Prompt –
Reproduce the records word for word, leaving out any pictures they hold.
::: Source records
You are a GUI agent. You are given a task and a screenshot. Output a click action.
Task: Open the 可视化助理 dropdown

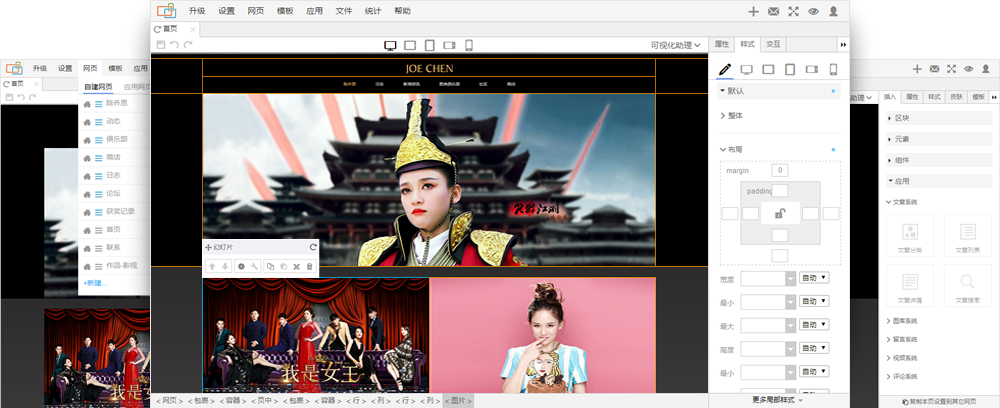(x=675, y=45)
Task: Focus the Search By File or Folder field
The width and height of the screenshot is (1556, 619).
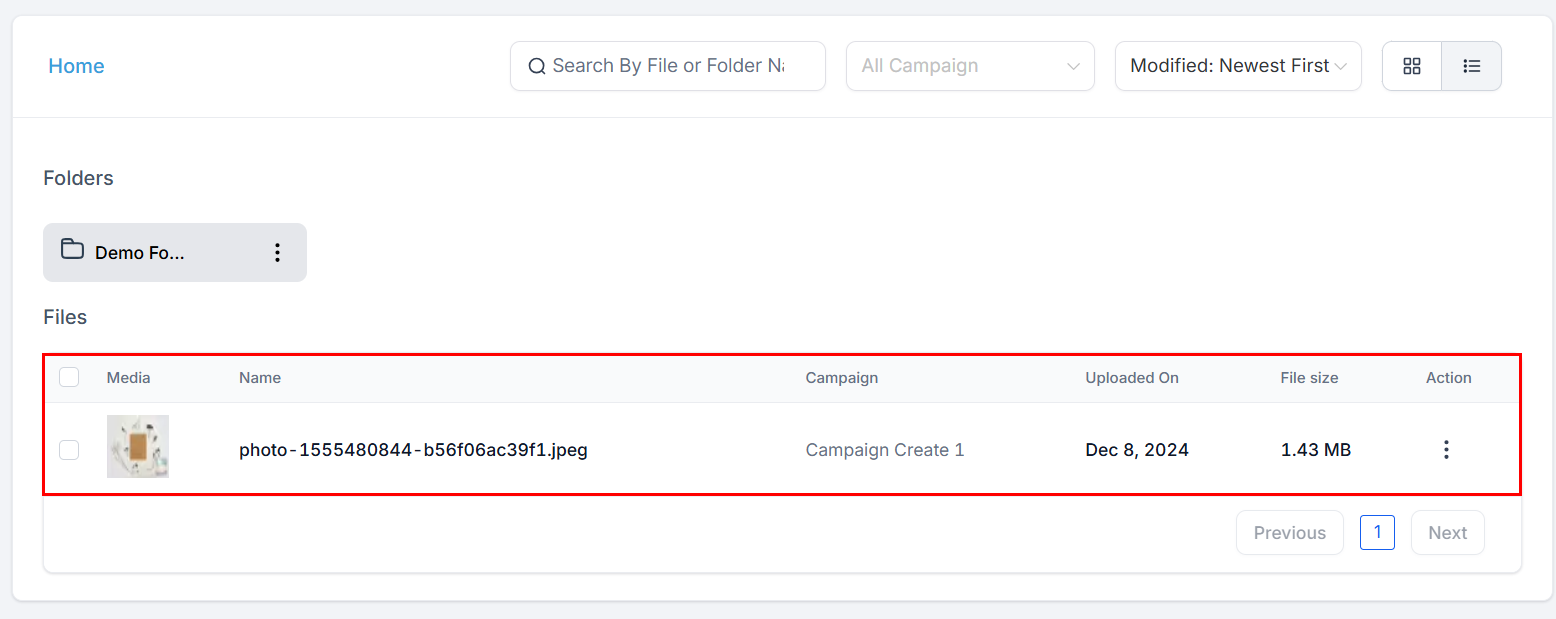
::::::
Response area –
You are a GUI agent. You are given a task and a screenshot. Output a click action.
Task: Open the 可视化助理 dropdown

(x=675, y=45)
Task: Focus the Search By File or Folder field
The width and height of the screenshot is (1556, 619).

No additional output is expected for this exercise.